Effective rockfall protection design requires accurate estimation of impact forces and movement trajectories. Current practices predominantly depend on numerical simulations or Optical techniques to inversely derive kinematic parameters. However, these optical methods are limited by occlusion, perspective distortion, and the inability to capture high-frequency internal impact dynamics. While previous studies have utilized MEMS-embedded Smart Rocks to monitor internal states and reconstruct 4D trajectories, existing devices are often constrained by hardware specifications. Insufficient sampling rates (typically below 1 kHz) fail to capture millisecond-level impact peaks, resulting in signal aliasing, while sensor saturation during high-intensity collisions leads to attitude divergence during attitude estimation.

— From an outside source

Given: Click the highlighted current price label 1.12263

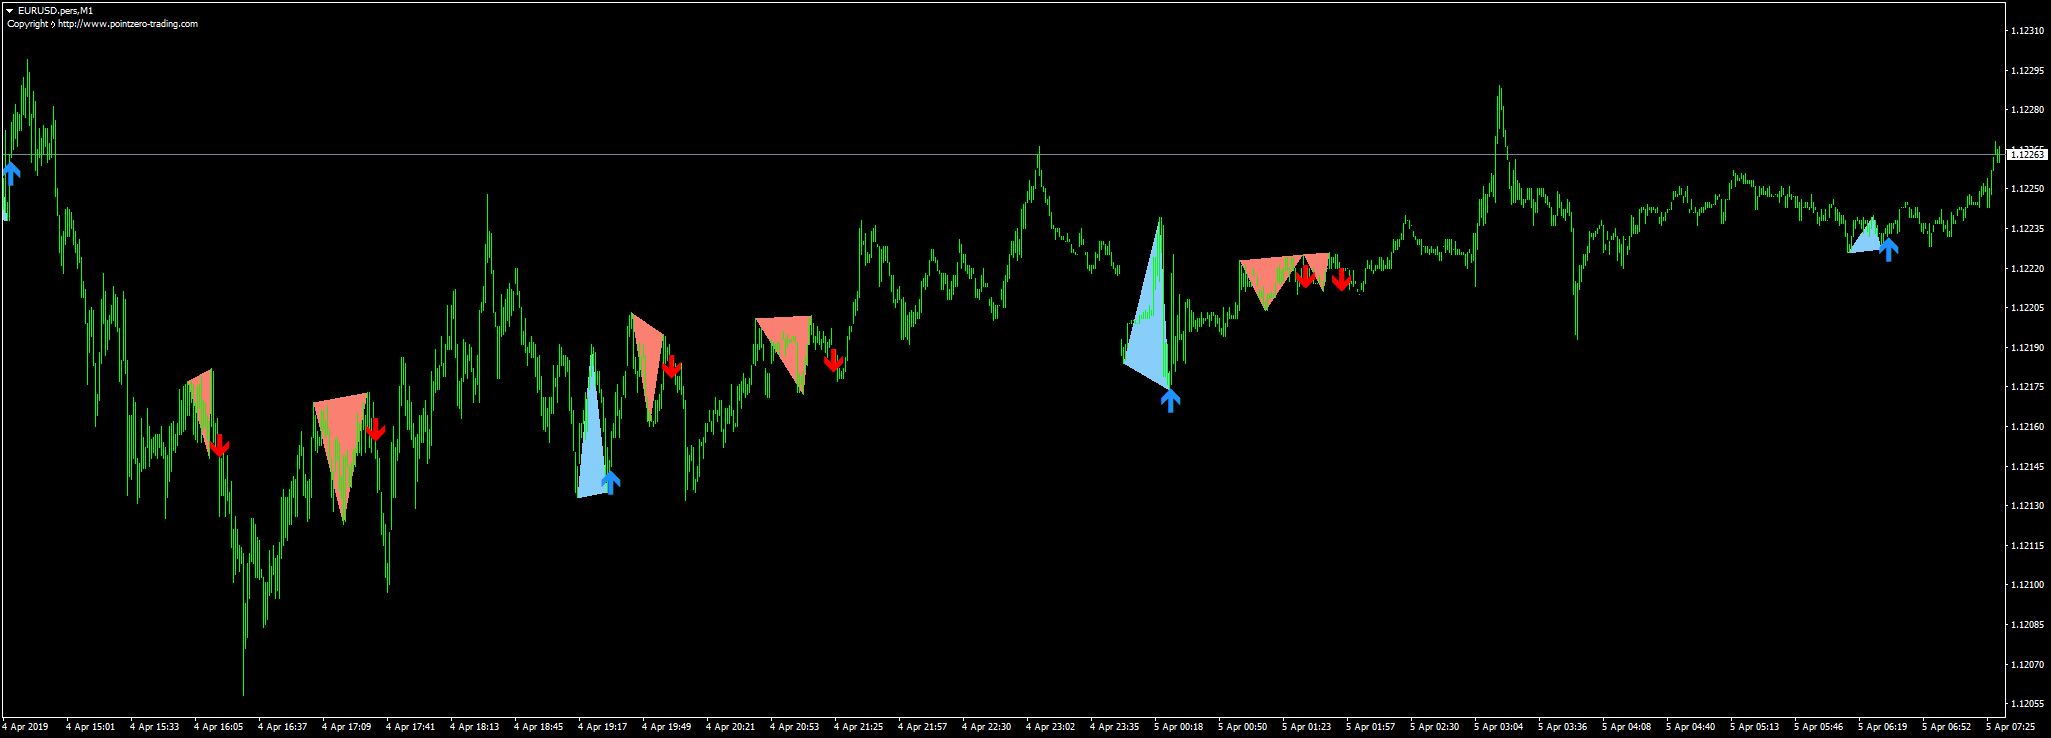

To address these limitations, this study presents "Smart Rock Node (SaRoN)", a smart sensing module embedded in a 30 cm reinforced concrete shell. This design ensures the probe's mechanical properties, specifically density and coefficient of restitution, closely mimic natural boulders, ensuring the kinetic data reflects realistic rockfall behavior. It features a 1600 Hz sampling rate to prevent peak clipping and integrates a dual-sensor architecture, combining a high-G accelerometer (±200 g) and a precision IMU (±16 g, ±4000 dps), to ensure a wide dynamic range. The hardware employs a centrally-mounted computing unit with a ring buffer to eliminate data writing latency. On the algorithmic level, we introduce an adaptive impact-gating mechanism. This algorithm dynamically decouples the gravity vector dependence during collision moments, automatically pausing acceleration correction to mitigate filter divergence. This is complemented by a 1 ms timestamp synchronization protocol, ensuring precise temporal alignment for robust multi-sensor fusion. Reliability and accuracy were validated through pendulum, free-fall, and shaking table experiments, confirming trajectory consistency, structural robustness, and acceleration fidelity. Notably, Power Spectral Density (PSD) and Magnitude Squared Coherence (MSC) analyses were employed to calibrate the frequency response and confirm the credibility of event frequencies across operational bands. For field validation, a full-scale experiment is planned for the Jinheng Park slope in Taroko Gorge. The setup integrates SaRoN with a multi-modal observation network: SmartSolo and geophones to pinpoint impact locations via seismic signals, while Distributed Acoustic Sensing (DAS) installed on rockfall sheds monitors structural stress waves to assess impact intensity, UAV combined with ArUco markers serves as ground truth for validating attitude and trajectory verification.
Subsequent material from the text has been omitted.